Low spots in flat roofing are common and can cause damage and expensive repairs if not taken care of. But how do you know if you have any low spots? There are signs to look for to identify a low spot, so you can contact a roofer to help get it taken care of before it causes too much damage.

Checking if Your Flat Roof has a Low Spot

Pooled water: Flat roofing is not completely flat and has a small incline. This allows water to drain off to the gutters away from the roof. Water that has pooled or accumulated is one of the first signs that you have a low spot, as it prevents water from its natural flow down the gradient. These pools will weaken the roof and eventually cause leaks and even structural damage to the roofing system.

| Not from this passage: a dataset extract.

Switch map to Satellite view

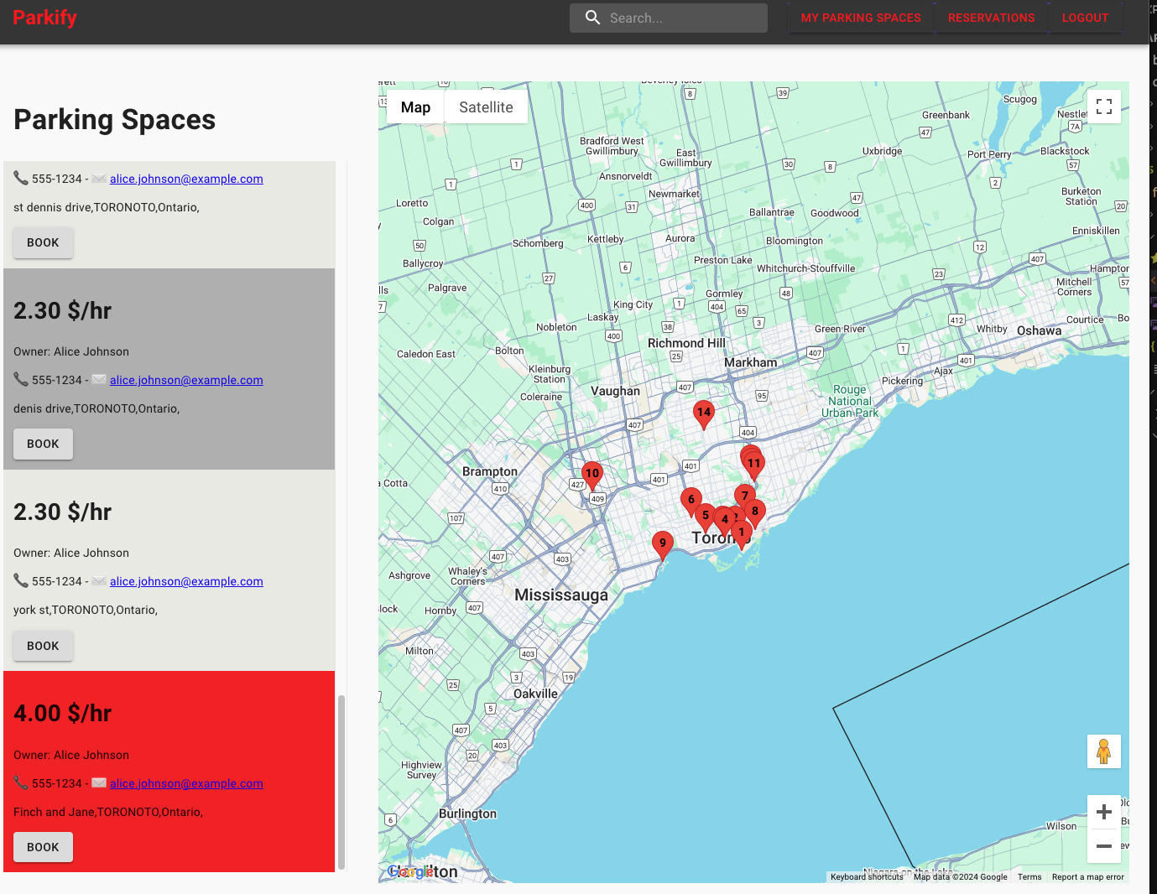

Clogged drains: When drains or gutters are clogged, they collect water. The strain of the backed-up water weight can cause a low spot. You need to check your drains regularly and clean them out if you notice clogs. You should then check to see if water runs off, if not, then you may have a low spot.

Collected dust: Low spots provide protection from the wind for leaves and debris so piles on the roof could indicate a low spot. Collected dirt and debris can also become heavy like water causing damage to roofing materials. You need to clear these out and get the low spots repaired right away.

Concentric sediment circles: Unless you are on the roof directly after it rains, then you may not see any puddles. They do leave tracks though. Puddles will leave concentric circles after the water has evaporated that indicate there was once a pool there. These circular deposits let you know that you have low spots.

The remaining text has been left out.